George R. Our Will and Pleasure is, that the six following Forms of Prayer made for 23d October, 5th November, 30th January, 29th May, and the Day of our Accession to the Crown, together with the prayers for the Chief Governour or Governours of Ireland, be forthwith printed and published, and for the future annexed to the Book of Common Prayer and Liturgy of the Church of Ireland.

* * * For which this shall be your Warrant. Given at the Court at St. James’s, the third day of November 1715 in the second year of our reign.

“To our Right Trusty and Right Intirely Beloved Cousin and Councellor, Charles Duke of Grafton, and our Right Trusty and Right Well Beloved Cousin and Councellor, Henry Earl of Gallway, our Justices and General Governours of our Kingdom of Ireland, and to our Lieutenant, Deputy, or other Chief Governour or Governours there for the time being.

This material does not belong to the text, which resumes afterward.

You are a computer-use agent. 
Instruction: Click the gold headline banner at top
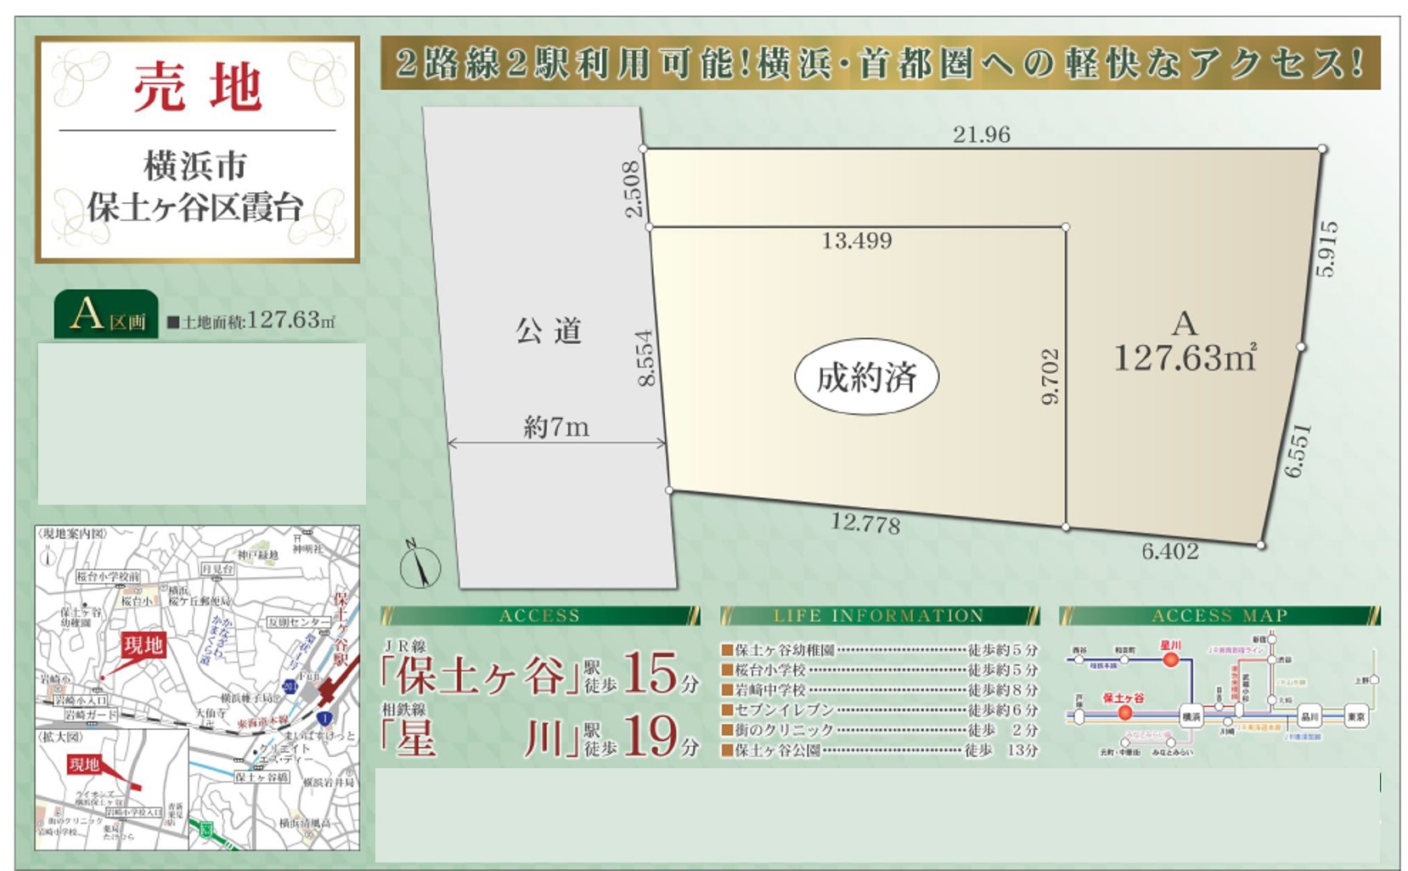880,63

“By His Majesty’s command,

James Stanhope.”

In January [1716], the House of Commons resolved that whatever forces His Majesty should think fit to raise, and whatever expenses His Majesty should think necessary for the defence of this kingdom, they would enable him to make good the same. By order of the Lords Justices, a camp was marked out at or near Athlone, where, besides some regular troops, a good body of the newly-regulated militia was ordered to encamp, being all armed out of the king’s stores. The “Annals” mention one item, 10,000 firelocks, with proportion of powder and ball.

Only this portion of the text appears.